Hackers Can Jailbreak Digital License Plates To Make Others Pay Their Tolls, Tickets (wired.com) 29

Longtime Slashdot reader sinij shares a report from Wired with the caption: "This story will be an on-going payday for traffic ticket lawyers. I am ordering one now." From the report: Digital license plates, already legal to buy in a growing number of states and to drive with nationwide, offer a few perks over their sheet metal predecessors. You can change their display on the fly to frame your plate number with novelty messages, for instance, or to flag that your car has been stolen. Now one security researcher has shown how they can also be hacked to enable a less benign feature: changing a car's license plate number at will to avoid traffic tickets and tolls -- or even pin them on someone else.

Josep Rodriguez, a researcher at security firm IOActive, has revealed a technique to "jailbreak" digital license plates sold by Reviver, the leading vendor of those plates in the US with 65,000 plates already sold. By removing a sticker on the back of the plate and attaching a cable to its internal connectors, he's able to rewrite a Reviver plate's firmware in a matter of minutes. Then, with that custom firmware installed, the jailbroken license plate can receive commands via Bluetooth from a smartphone app to instantly change its display to show any characters or image. That susceptibility to jailbreaking, Rodriguez points out, could let drivers with the license plates evade any system that depends on license plate numbers for enforcement or surveillance, from tolls to speeding and parking tickets to automatic license plate readers that police use to track criminal suspects. "You can put whatever you want on the screen, which users are not supposed to be able to do," says Rodriguez. "Imagine you are going through a speed camera or if you are a criminal and you don't want to get caught."
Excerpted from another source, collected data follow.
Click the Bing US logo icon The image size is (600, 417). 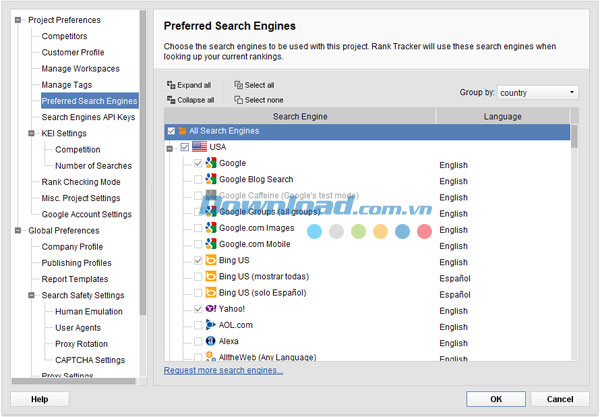tap(211, 260)
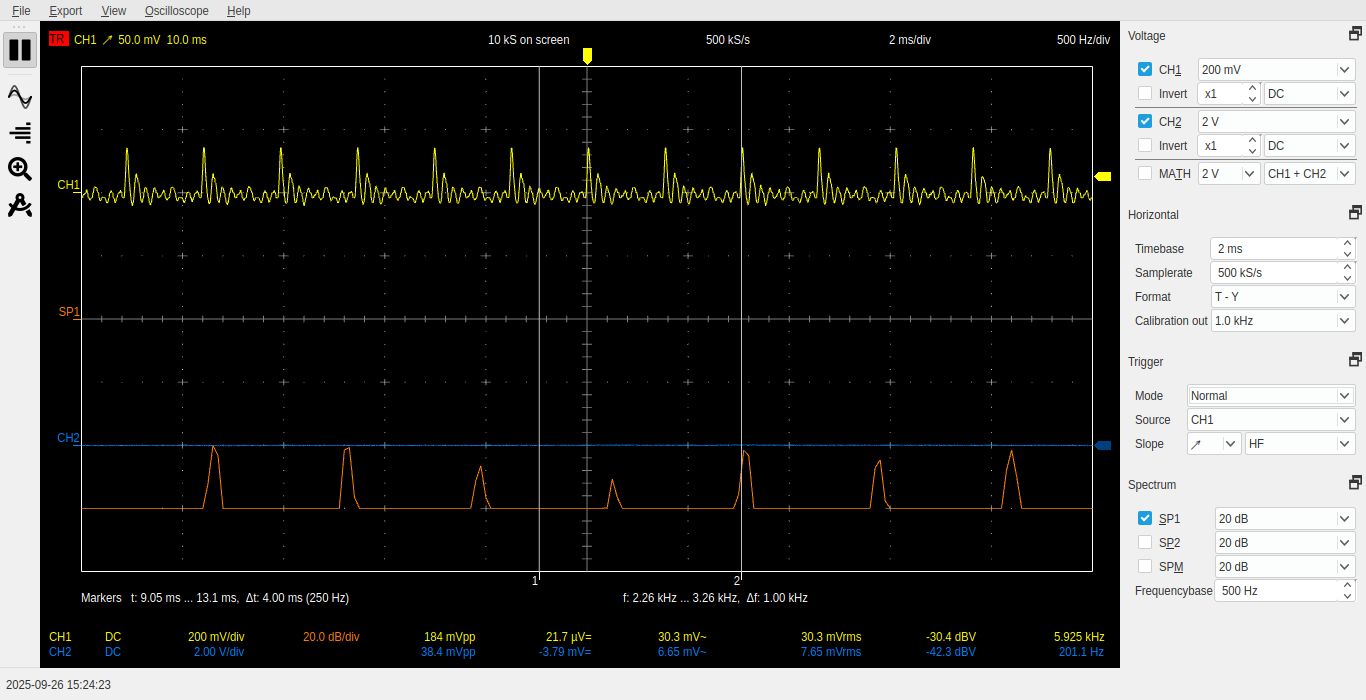1366x700 pixels.
Task: Pop out the Trigger panel
Action: click(x=1355, y=360)
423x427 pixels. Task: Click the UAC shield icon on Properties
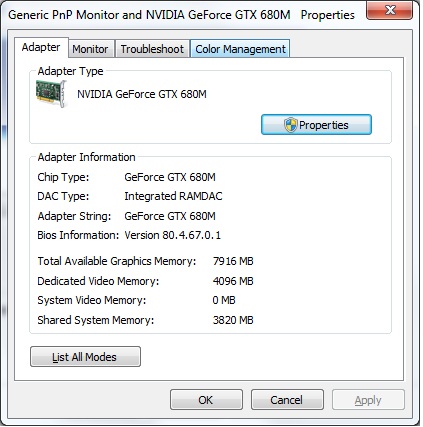click(290, 125)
Worse still, Rodriguez points out that a jailbroken license plate can be changed not just to an arbitrary number but also to the number of another vehicle -- whose driver would then receive the malicious user's tickets and toll bills. "If you can change the license plate number whenever you want, you can cause some real problems," Rodriguez says. All traffic-related mischief aside, Rodriguez also notes that jailbreaking the plates could also allow drivers to use the plates' features without paying Reviver's $29.99 monthly subscription fee. Because the vulnerability that allowed him to rewrite the plates' firmware exists at the hardware level -- in Reviver's chips themselves -- Rodriguez says there's no way for Reviver to patch the issue with a mere software update. Instead, it would have to replace those chips in each display. That means the company's license plates are very likely to remain vulnerable despite Rodriguez's warning -- a fact, Rodriguez says, that transport policymakers and law enforcement should be aware of as digital license plates roll out across the country. "It's a big problem because now you have thousands of licensed plates with this issue, and you would need to change the hardware to fix it," he says.

Hackers Can Jailbreak Digital License Plates To Make Others Pay Their Tolls, Tickets

Comments Filter:
  • by Anonymous Coward on Wednesday December 18, 2024 @08:04PM (#65023849)
    What's wrong with the old metal plates?
    • What's wrong with the old metal plates?

      Low profit margins.

      A metal plate costs $20 one time.

      The digital plate costs $29.99 per month. That's $3600 over ten years.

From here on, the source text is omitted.